### Description of the task
Your answer should be the lines from the one containing "800x600 pixels." through the final line below, copied exactly.

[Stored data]
┄┄┄┄┄┄┄┄┄┄

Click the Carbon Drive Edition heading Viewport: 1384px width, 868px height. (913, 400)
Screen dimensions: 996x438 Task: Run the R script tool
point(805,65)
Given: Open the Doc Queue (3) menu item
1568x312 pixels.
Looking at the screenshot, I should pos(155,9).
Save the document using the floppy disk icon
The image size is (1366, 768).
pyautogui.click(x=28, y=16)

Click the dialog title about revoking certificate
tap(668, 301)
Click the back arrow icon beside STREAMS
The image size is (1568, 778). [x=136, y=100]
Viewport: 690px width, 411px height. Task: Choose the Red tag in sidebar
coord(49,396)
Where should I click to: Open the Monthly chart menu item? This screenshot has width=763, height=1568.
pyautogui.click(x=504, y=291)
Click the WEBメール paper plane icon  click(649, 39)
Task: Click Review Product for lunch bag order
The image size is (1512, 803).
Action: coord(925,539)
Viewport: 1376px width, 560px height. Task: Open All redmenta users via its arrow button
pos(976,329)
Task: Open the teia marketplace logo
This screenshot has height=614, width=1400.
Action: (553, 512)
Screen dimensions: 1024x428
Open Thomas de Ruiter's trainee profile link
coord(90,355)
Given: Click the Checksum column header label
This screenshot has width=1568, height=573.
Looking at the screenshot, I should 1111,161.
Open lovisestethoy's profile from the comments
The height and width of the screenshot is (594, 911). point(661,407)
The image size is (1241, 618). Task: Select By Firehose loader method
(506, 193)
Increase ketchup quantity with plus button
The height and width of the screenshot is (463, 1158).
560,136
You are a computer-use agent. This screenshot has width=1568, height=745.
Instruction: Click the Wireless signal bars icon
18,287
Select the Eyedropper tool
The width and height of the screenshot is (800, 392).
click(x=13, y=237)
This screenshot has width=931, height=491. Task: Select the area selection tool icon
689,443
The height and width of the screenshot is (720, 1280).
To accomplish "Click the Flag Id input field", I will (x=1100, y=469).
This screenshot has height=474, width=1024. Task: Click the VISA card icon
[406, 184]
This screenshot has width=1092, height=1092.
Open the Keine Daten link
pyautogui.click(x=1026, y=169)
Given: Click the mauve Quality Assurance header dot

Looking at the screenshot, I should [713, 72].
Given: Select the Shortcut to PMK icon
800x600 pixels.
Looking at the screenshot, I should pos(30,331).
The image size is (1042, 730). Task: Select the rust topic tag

┄┄┄┄┄┄┄┄┄┄

### Exercise output
800x600 pixels.
Looking at the screenshot, I should pos(30,331).
The image size is (1042, 730). Task: Select the rust topic tag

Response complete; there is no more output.